§ **What needs to be done**: In the material below, find every line containing the string "area" and return it.

§ **Records**:
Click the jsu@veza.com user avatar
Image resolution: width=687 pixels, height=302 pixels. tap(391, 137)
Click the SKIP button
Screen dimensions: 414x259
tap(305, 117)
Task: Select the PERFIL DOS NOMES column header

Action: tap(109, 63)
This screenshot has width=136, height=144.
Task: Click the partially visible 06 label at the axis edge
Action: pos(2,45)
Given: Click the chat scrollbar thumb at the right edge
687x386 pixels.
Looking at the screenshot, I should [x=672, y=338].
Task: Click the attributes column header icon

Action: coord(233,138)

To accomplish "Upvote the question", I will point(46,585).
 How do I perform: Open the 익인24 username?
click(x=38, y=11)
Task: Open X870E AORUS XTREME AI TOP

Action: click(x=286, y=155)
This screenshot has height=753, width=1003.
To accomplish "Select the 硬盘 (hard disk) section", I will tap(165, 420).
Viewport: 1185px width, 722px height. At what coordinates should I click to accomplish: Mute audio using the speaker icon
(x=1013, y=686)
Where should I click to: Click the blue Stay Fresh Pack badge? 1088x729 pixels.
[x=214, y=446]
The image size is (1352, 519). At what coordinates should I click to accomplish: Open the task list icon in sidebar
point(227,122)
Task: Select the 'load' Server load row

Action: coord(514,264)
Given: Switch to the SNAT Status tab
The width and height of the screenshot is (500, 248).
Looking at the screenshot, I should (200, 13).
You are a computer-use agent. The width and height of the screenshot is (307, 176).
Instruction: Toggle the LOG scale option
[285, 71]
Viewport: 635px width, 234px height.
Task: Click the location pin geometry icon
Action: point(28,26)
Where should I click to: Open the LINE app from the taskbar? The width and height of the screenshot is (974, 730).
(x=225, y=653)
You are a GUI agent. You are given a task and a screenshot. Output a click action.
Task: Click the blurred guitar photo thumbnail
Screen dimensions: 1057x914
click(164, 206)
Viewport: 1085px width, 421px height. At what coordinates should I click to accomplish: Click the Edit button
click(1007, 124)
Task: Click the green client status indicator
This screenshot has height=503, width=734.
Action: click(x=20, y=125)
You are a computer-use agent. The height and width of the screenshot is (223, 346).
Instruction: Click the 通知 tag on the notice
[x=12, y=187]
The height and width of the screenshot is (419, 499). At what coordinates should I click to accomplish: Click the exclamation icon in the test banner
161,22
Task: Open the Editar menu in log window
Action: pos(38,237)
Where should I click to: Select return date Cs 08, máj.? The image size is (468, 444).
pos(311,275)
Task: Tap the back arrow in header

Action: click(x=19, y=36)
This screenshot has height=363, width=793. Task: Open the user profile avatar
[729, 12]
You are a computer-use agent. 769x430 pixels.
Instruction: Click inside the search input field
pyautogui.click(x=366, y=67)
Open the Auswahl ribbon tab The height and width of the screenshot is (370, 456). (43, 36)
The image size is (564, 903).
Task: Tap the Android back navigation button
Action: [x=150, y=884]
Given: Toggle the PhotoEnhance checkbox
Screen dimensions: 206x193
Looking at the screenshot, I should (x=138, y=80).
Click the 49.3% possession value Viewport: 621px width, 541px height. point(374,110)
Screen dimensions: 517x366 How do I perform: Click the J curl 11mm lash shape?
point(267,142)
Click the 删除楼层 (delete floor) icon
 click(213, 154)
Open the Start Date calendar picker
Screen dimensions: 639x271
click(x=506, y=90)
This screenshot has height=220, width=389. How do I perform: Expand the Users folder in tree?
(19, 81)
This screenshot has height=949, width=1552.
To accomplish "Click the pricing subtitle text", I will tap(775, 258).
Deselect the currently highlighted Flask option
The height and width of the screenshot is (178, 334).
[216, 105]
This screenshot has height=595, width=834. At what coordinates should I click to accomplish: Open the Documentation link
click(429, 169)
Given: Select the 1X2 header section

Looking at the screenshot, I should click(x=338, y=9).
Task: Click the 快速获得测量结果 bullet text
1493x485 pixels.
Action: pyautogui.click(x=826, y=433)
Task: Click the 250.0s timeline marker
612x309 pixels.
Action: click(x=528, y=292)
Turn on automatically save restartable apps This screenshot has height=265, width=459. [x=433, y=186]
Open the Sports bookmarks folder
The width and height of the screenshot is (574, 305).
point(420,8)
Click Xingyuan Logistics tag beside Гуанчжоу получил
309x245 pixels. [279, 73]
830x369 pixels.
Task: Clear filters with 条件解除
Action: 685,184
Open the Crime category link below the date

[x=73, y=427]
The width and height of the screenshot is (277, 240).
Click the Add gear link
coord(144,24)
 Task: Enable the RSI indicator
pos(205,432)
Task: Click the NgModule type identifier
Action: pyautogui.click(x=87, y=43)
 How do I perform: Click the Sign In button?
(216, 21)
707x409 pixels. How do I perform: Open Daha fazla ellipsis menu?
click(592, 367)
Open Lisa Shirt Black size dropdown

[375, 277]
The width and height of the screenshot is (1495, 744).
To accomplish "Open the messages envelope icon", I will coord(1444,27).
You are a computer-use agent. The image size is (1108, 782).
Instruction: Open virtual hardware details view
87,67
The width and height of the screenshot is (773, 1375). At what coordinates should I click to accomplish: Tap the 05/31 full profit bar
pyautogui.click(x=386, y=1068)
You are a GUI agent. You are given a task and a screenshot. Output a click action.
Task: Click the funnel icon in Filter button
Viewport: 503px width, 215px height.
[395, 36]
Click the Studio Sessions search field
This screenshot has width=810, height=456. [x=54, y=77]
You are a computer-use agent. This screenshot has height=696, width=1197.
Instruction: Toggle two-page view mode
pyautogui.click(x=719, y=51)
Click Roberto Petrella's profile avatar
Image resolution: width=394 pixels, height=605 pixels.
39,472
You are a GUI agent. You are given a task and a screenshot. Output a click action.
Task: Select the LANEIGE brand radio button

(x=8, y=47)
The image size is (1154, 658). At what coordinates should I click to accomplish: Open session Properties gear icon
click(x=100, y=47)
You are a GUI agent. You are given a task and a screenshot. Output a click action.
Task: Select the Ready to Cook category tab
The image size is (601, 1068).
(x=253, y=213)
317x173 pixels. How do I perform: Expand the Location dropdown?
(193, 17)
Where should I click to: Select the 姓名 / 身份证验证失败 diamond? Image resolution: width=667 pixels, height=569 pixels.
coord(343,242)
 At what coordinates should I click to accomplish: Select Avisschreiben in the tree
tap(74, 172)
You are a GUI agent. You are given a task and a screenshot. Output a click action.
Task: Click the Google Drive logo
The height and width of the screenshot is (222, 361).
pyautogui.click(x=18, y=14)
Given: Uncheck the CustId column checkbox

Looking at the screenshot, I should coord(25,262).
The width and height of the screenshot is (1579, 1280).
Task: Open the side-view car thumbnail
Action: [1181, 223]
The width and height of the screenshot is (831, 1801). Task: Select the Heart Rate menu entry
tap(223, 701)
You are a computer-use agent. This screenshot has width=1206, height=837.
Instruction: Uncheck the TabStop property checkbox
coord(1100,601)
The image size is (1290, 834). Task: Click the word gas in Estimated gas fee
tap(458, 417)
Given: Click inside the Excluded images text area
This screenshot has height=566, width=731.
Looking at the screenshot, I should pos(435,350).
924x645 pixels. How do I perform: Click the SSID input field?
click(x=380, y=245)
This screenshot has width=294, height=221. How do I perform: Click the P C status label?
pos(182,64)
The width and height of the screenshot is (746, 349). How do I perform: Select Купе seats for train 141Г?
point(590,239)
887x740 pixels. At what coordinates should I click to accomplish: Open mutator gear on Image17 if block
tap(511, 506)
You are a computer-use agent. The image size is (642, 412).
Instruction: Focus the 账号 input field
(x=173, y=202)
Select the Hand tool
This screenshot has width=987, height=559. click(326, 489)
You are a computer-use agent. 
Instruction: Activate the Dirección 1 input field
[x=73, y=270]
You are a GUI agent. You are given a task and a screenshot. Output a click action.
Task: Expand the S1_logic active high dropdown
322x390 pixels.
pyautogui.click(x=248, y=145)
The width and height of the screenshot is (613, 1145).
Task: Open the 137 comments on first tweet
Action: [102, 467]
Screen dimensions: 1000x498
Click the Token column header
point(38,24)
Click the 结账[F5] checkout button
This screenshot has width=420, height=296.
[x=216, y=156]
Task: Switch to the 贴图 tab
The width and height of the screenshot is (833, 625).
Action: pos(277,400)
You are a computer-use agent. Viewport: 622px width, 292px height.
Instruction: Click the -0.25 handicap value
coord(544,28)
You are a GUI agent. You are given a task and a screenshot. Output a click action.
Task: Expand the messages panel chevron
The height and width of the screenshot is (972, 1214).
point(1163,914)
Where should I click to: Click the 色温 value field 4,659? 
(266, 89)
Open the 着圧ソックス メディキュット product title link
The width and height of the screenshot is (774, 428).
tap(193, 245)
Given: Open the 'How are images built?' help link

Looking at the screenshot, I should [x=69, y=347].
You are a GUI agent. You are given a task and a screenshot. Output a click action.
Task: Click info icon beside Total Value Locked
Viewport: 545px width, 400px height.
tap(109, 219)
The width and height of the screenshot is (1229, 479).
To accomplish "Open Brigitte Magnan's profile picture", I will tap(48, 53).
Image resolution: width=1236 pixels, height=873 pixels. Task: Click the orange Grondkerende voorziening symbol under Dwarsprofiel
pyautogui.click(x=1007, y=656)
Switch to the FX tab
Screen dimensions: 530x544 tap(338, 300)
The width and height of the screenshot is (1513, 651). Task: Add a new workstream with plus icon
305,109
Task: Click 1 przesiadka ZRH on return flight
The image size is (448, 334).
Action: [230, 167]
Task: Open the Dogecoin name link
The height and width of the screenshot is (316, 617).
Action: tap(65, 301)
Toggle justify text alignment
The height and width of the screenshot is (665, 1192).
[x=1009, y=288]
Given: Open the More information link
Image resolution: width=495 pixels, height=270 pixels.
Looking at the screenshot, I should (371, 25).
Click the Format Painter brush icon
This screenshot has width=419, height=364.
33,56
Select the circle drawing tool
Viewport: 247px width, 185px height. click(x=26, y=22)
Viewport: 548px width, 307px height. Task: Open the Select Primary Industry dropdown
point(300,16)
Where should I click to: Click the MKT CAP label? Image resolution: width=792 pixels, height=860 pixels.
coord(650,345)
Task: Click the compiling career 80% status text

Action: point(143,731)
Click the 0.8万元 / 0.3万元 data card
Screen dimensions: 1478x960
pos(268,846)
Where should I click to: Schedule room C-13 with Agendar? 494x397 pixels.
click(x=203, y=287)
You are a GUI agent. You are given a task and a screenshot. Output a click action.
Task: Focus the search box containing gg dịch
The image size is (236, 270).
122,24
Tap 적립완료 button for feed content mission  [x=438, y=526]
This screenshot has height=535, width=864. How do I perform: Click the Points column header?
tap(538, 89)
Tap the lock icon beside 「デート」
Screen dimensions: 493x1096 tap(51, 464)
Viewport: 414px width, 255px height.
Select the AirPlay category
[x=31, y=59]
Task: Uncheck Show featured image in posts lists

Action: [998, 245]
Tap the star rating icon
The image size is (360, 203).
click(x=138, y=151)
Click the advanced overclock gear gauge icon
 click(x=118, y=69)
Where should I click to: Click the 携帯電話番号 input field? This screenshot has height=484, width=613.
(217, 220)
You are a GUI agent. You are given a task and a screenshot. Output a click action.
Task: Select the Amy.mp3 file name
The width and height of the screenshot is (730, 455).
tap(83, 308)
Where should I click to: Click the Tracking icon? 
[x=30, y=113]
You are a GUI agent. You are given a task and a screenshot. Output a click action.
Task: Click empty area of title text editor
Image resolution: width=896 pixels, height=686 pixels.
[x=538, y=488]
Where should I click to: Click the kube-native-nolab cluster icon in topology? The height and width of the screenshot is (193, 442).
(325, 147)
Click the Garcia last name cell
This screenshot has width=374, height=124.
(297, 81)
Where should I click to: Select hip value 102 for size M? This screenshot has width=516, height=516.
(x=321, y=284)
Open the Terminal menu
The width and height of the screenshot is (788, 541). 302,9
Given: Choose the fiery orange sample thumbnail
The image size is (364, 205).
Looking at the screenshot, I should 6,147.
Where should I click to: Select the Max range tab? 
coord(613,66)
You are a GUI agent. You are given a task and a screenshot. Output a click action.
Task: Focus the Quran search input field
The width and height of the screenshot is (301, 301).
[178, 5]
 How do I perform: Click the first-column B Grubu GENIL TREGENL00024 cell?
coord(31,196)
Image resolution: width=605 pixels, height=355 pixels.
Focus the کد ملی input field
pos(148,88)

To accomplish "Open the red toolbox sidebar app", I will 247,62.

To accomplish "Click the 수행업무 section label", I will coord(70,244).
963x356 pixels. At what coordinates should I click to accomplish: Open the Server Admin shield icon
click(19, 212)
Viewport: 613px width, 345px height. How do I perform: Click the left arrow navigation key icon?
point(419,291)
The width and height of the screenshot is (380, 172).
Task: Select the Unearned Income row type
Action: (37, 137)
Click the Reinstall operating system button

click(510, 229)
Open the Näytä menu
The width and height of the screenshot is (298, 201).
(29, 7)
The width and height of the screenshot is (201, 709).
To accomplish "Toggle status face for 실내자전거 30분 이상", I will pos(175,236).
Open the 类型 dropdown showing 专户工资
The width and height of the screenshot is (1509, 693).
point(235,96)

§ **Task answer**:
Given: Click inside the Excluded images text area
Task: Click empty area of title text editor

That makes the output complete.